Les problèmes pour la filière viennent plutôt depuis plusieurs semaines de l’accès très difficile aux pièces détachées pour la maintenance et du retard pris par les nouvelles installations avec l’interruption des livraisons d’équipements importés, notamment d’Asie et surtout de Chine.
La Chine est le principal fournisseur mondial de panneaux solaires, de turbines et de composants électroniques, utilisés dans le fonctionnement de certaines éoliennes. La Chine a aussi détruit il y a sept à huit ans l’industrie photovoltaïque européenne et française en pratiquant du dumping sans que la Commission européenne y trouve rien à redire.
Résultat, les prix ont été divisés par dix en dix ans et sur les dix premiers fabricants mondiaux de panneaux photovoltaïques, aujourd’hui neuf sont Chinois. En France, les industriels du secteur ne sont plus qu’une poignée, Voltec, Sillia, racheté par l’Allemand Recom et Photowatt, repris par EDF à la demande de l’État qui a pris conscience tardivement de la dépendance du pays à l’égard des fournisseurs chinois.

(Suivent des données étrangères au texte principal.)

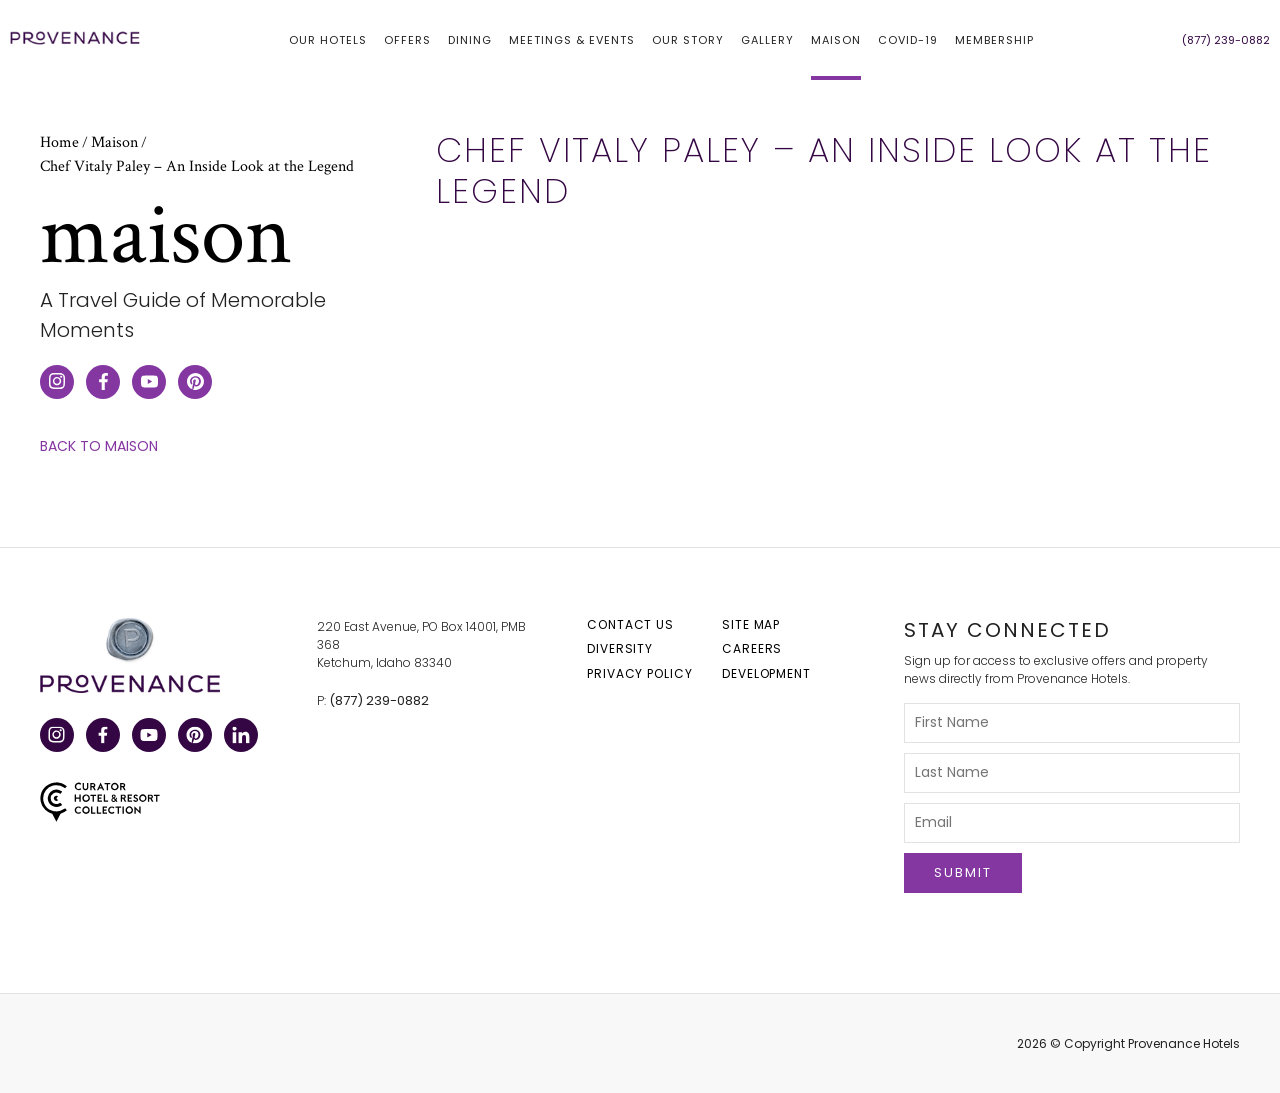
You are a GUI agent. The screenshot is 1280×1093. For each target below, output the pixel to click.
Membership (994, 40)
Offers (407, 40)
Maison (836, 40)
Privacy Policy (640, 674)
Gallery (767, 40)
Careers (752, 649)
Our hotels (328, 40)
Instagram (55, 736)
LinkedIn (239, 736)
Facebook (101, 736)
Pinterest (193, 736)
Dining (470, 40)
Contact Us (630, 625)
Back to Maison (99, 446)
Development (766, 674)
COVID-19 (908, 40)
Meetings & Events (572, 40)
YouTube (147, 736)
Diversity (620, 649)
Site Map (751, 625)
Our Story (688, 40)
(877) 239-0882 (379, 700)
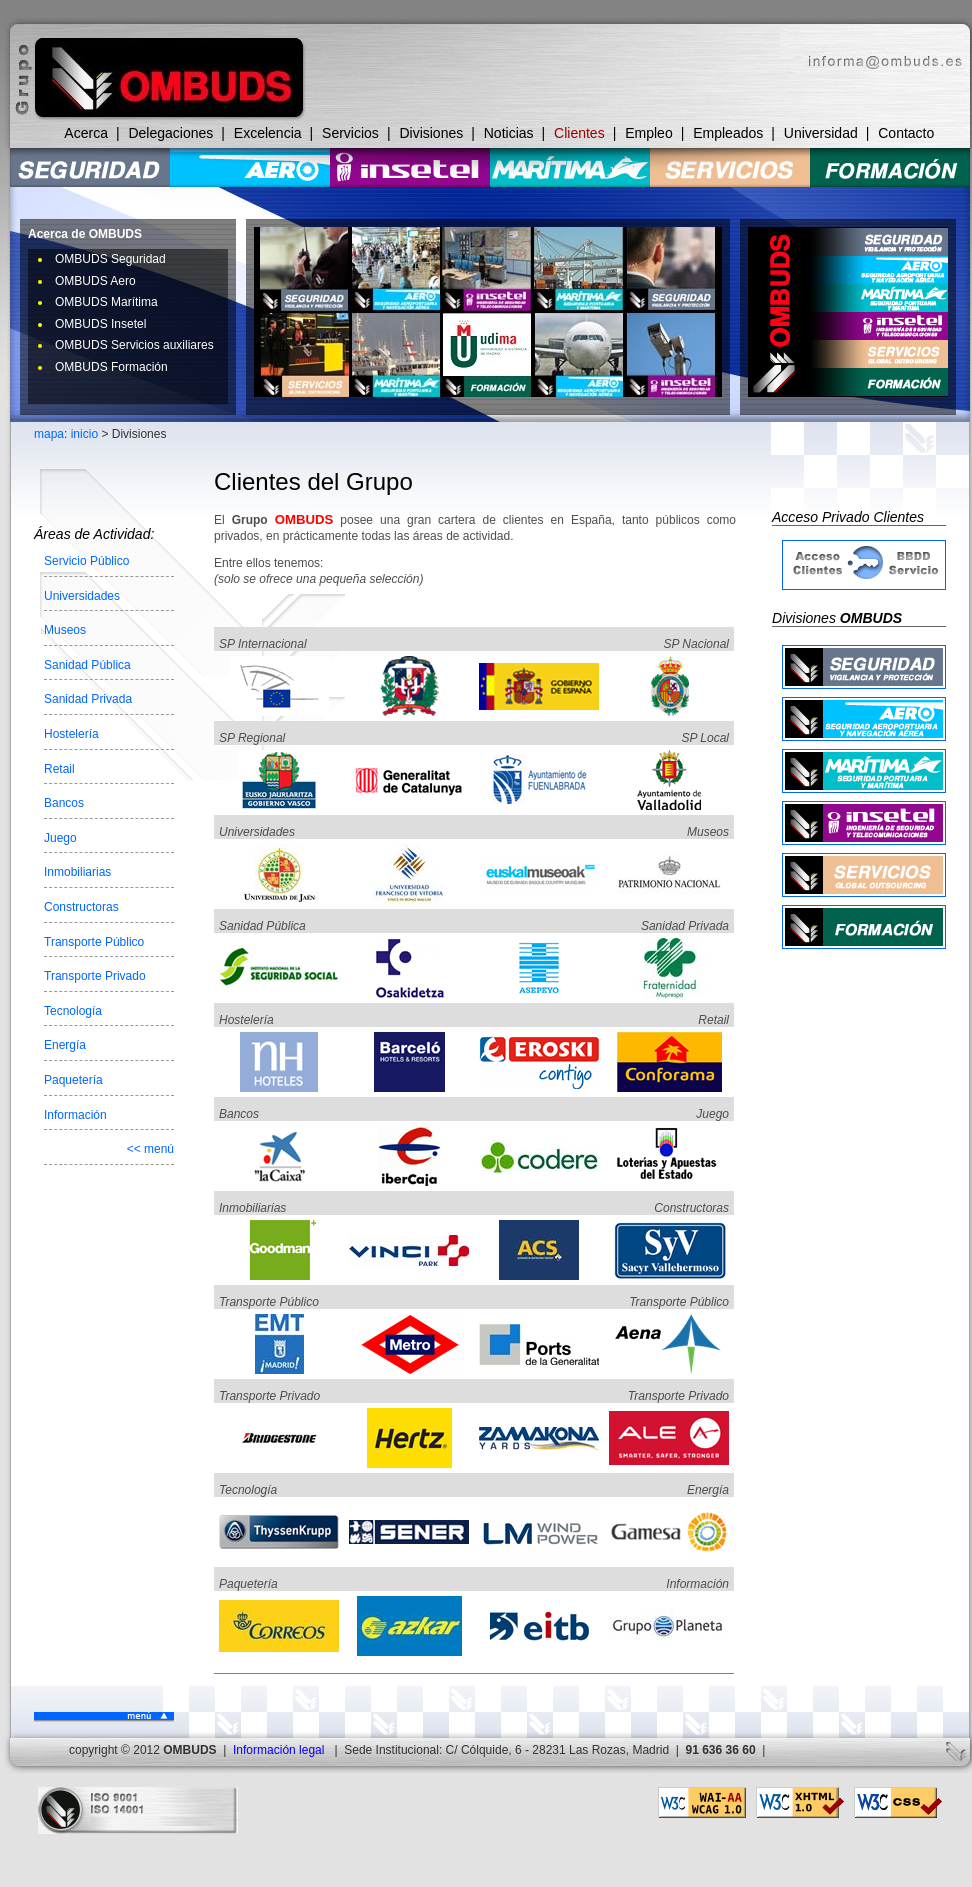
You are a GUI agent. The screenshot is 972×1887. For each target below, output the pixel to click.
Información (75, 1115)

Impossible sans un Etat stratège et des subventions massives
Mais est-il possible aujourd’hui de reconstruire une filière de production compétitive en France et en Europe? Il y a urgence s’il s’agit d’obtenir une part des mille milliards d’euros sur dix ans promis par l’Europe, dans son projet de «Pacte vert» (Green deal) présenté en décembre par la Présidente de la Commission Ursula von der Leyen.
L’urgence est d’autant plus grande qu’en France l’objectif annoncé des pouvoirs publics est de multiplier la capacité installée de photovoltaïque par quatre d’ici à 2028.
Les usines de fabrication de panneaux sont aujourd’hui très largement robotisées. Cela signifie que le coût de la main d’œuvre n’est pas l’élément essentiel de la compétitivité. Il est plus important de parvenir à une production de masse, d’avoir accès aux matières premières, d’avoir les compétences techniques et industriels et d’obtenir des financements importants et peu coûteux. En fait, sauf avancée technologique majeure en France et en Europe sur les capteurs solaires, il est difficile d’imaginer aujourd’hui une filière française fabriquant des panneaux photovoltaïques avec la technologie actuelle à des coûts approchant ceux des industriels chinois. A moins, comme en Chine, de la mise en place d’un véritable capitalisme d’Etat.
Car pour que les productions européennes et françaises soient compétitives, cela nécessiterait un changement radical de politiques publiques. A savoir, l’intervention d’un Etat stratège et la mise en place d’une taxe carbone importante aux frontières européennes. En fait, pour les pouvoirs publics, les importations massives d’Asie ont eu jusqu’à aujourd’hui de nombreux avantages. Elles ont permis de réduire les coûts du solaire et de faciliter son développement tout en permettant de diminuer fortement les aides publiques. Elles ont permis aussi de délocaliser des fabrications polluantes. Relocaliser l’industrie solaire nécessitera plus que des discours, un virage à 180 degrés des politiques industrielles.